Consumers have eagerly embraced such offers. Bo Wen, a 30-year-old office worker in Guangzhou, recalled buying a cup of coffee for just 0.01 yuan on Alibaba’s Taobao Shangou platform. These low-cost deals highlight how aggressive subsidies have been at the heart of the battle for market share.

This week, all three platforms began taking pre-orders for Apple’s iPhone 17, promising deliveries in as little as 30 minutes once official sales start. The move shows how instant commerce has expanded well beyond food, extending its reach into electronics, travel services and more.

Fierce investment in kitchens and ecosystems

The competition is not limited to front-end discounts. Platforms are investing heavily in infrastructure to gain an edge. Meituan has pledged to build 1,200 so-called Raccoon Restaurants over three years. These central kitchens, designed for takeaway-only operations, are intended to reduce costs and improve efficiency for restaurant partners.

JD.com, which entered food delivery earlier this year, plans to invest 1 billion yuan to recruit cuisine partners and roll out 10,000 self-operated 7Fresh kitchens. The company described these facilities as “the largest supply chain innovation over the 15-year course of the local food delivery industry”.

Alibaba has taken a different approach by integrating its platforms. In June, its food delivery service Ele.me and travel agency Fliggy were folded into its e-commerce business. More recently, it launched an AI-powered ranking feature on Amap, recommending restaurants, hotels and tourist attractions in over 300 cities. These initiatives aim to leverage Alibaba’s wider ecosystem and encourage cross-selling.

Jay Lau, an analyst at S&P Global Ratings, noted that “cross-selling is the main goal”. He suggested Meituan was in a more defensive position, while Alibaba and JD.com could benefit more from their larger retail ecosystems.

A high-stakes battle for the future of retail

The price war has cost the companies hundreds of millions of yuan daily, while the number of transactions has soared into the hundreds of millions. Alibaba reported a record 120 million daily orders in August, though still behind Meituan’s 150 million peak in July. JD.com, meanwhile, recorded a 40 per cent annual increase in quarterly active customers.

Despite this growth, regulators have stepped in. In late July, China’s State Administration for Market Regulation called on the three firms to rein in aggressive promotions and ensure fair competition. Since then, the platforms have scaled back on extreme discounts, though rivalry remains intense.

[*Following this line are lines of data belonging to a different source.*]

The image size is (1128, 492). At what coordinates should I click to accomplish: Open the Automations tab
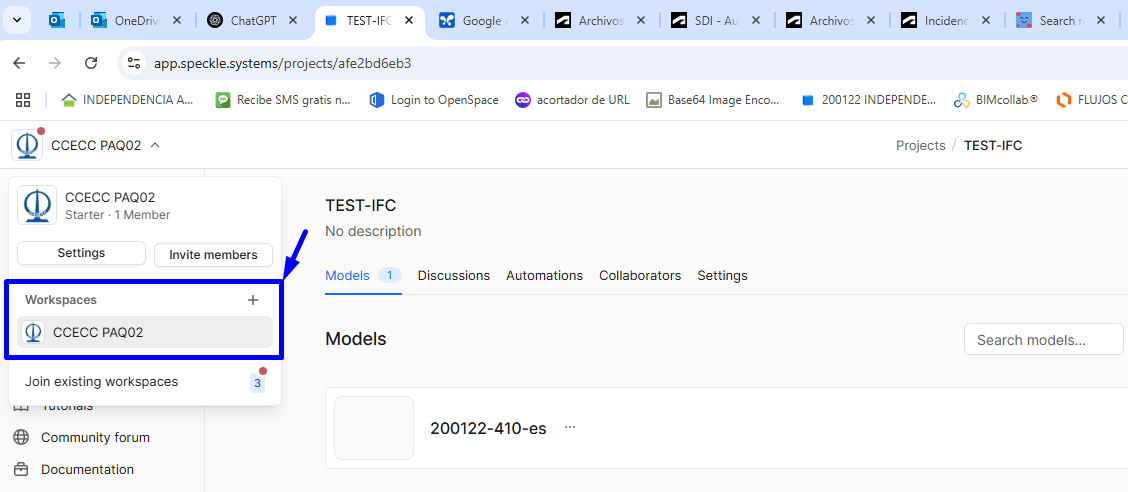click(544, 275)
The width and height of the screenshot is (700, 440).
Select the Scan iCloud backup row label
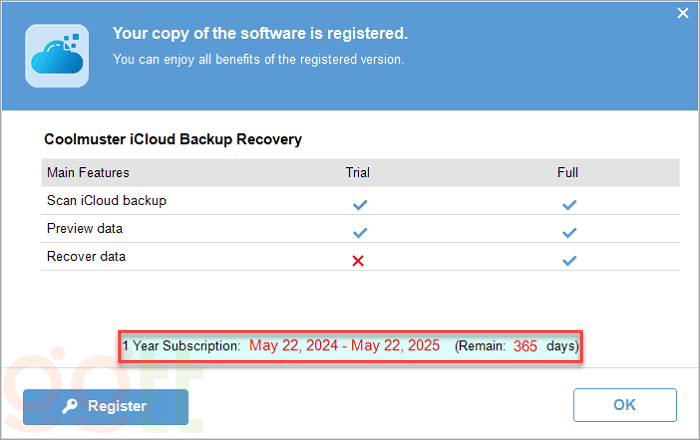coord(107,200)
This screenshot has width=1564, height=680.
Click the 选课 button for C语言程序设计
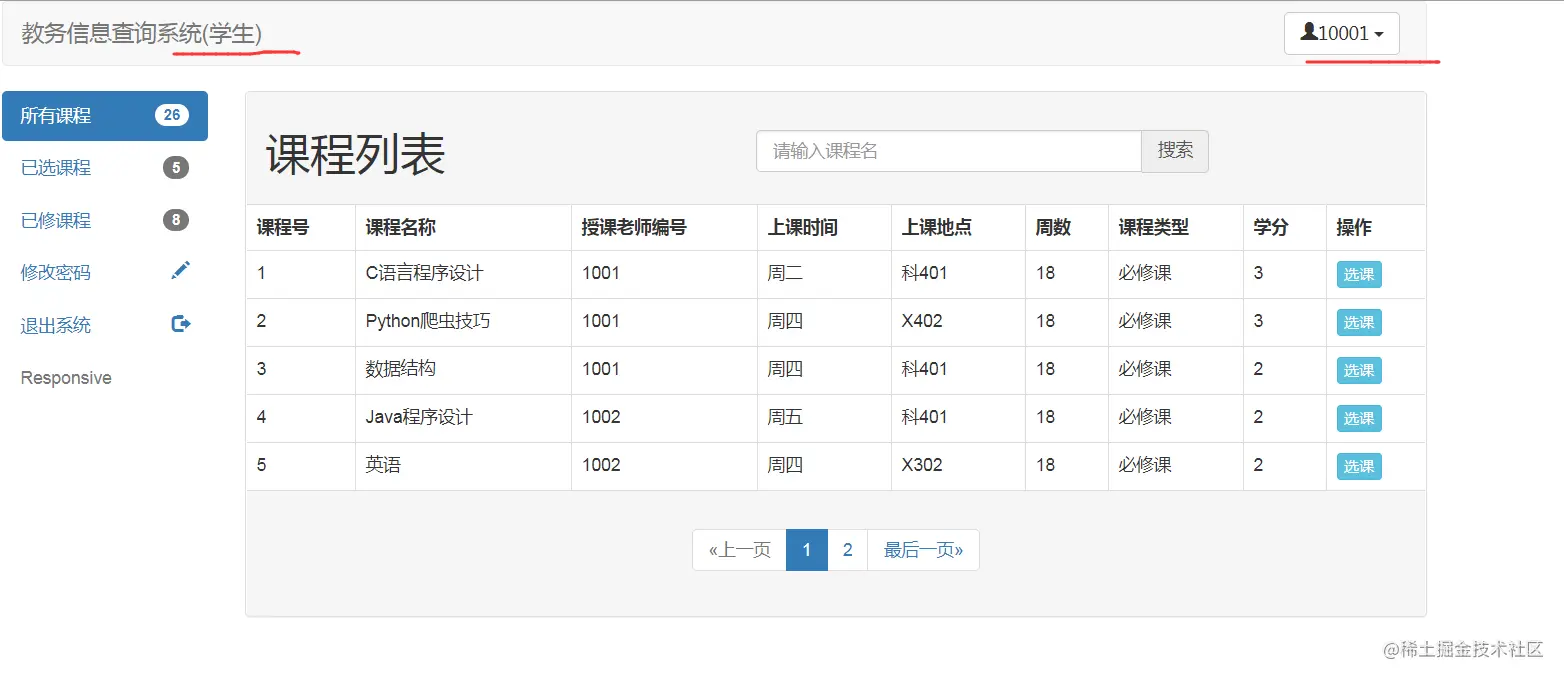click(1359, 274)
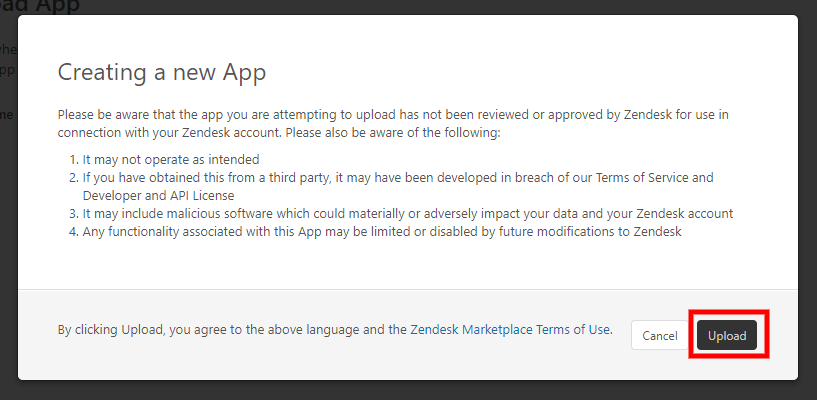The width and height of the screenshot is (817, 400).
Task: Click the dimmed backdrop outside the dialog
Action: point(807,208)
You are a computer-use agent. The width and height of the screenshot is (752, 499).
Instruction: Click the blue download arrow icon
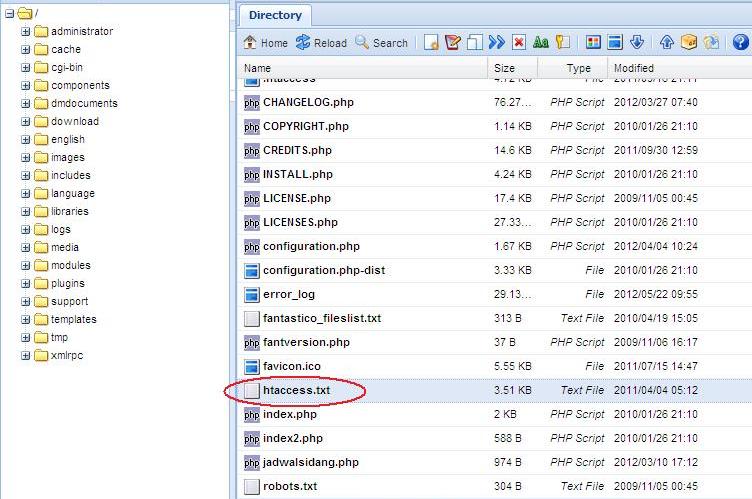pyautogui.click(x=636, y=43)
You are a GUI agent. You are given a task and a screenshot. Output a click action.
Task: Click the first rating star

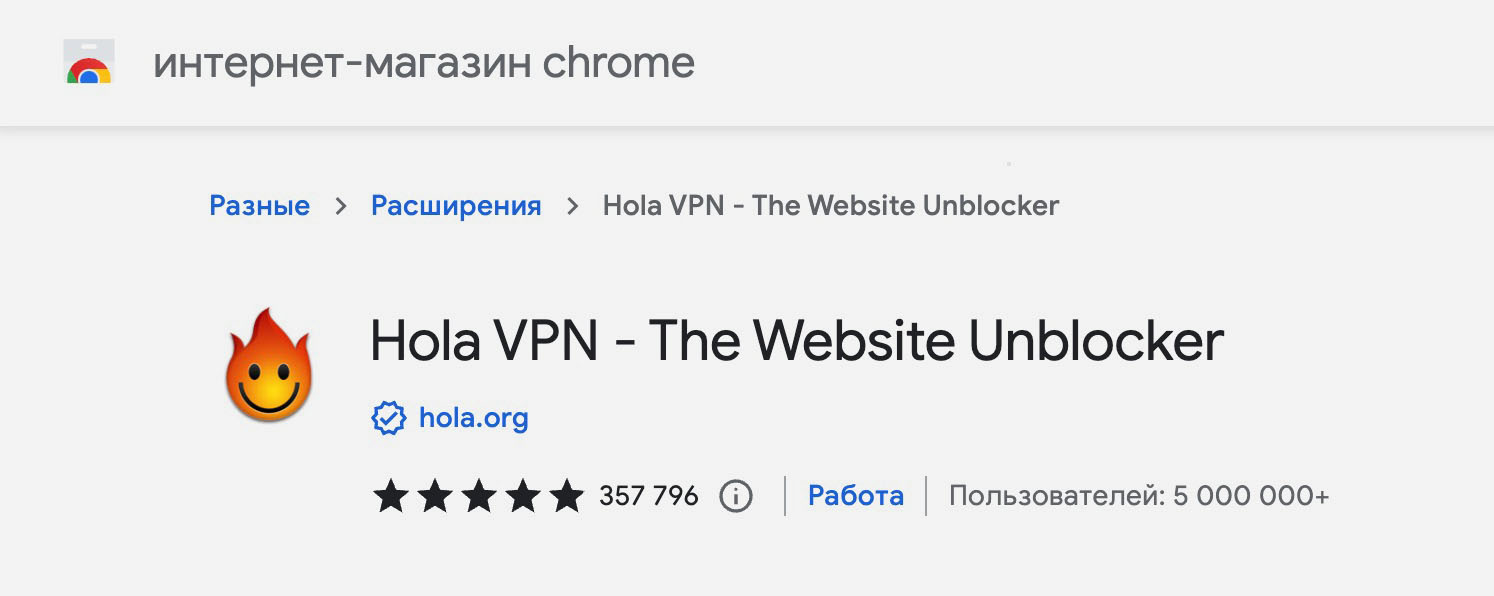click(x=390, y=496)
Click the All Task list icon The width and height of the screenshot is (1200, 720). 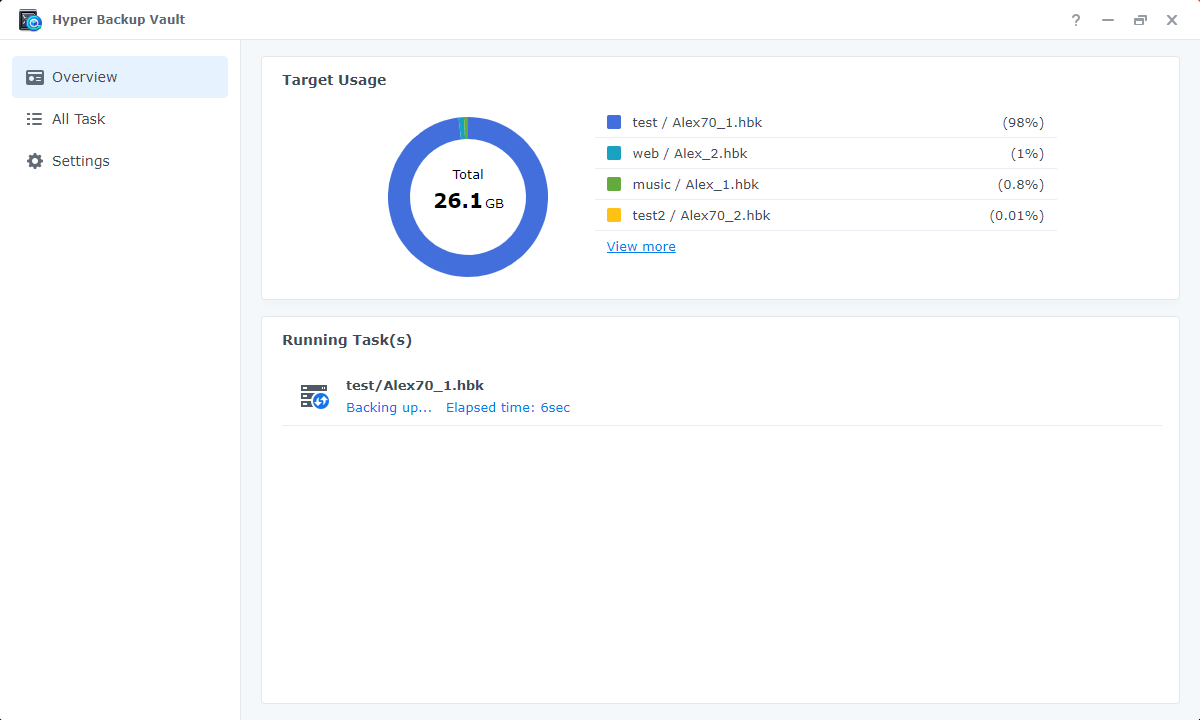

The financial stakes are enormous. Analysts estimate that the three firms will spend at least 160 billion yuan over the next 18 months to capture or defend market share. Meituan remains the most vulnerable, as food delivery provides the bulk of its revenue. JD.com has seen food delivery losses erode profits, while Alibaba, with a more diversified portfolio, faces less risk.

Alibaba’s daily active users rose 20 per cent in early August, boosting its valuation alongside strong AI and cloud growth. However, as Tang Ya, founder of the XS Institute of China Economy, warned, its cloud business is also “a massive cash-guzzling beast”. Meituan’s advantage lies in logistics and operational efficiency, while Alibaba benefits from its e-commerce scale and AI-driven ecosystem.

Looking ahead, analysts expect Meituan to maintain dominance in food delivery, though its share of instant commerce could fall to 48 per cent by 2030, nearly equal to Alibaba’s projected 47 per cent. JD.com is expected to remain a strong challenger.

For consumers, the transformation has already changed daily life. Guangzhou resident Bo Wen summed it up when recalling the swift delivery of a replacement air-conditioning remote during a summer heatwave: “If I bought through a traditional e-commerce platform, it would be a few yuan cheaper. But on a sweltering day, I’d rather spend the extra money to get a replacement unit immediately.”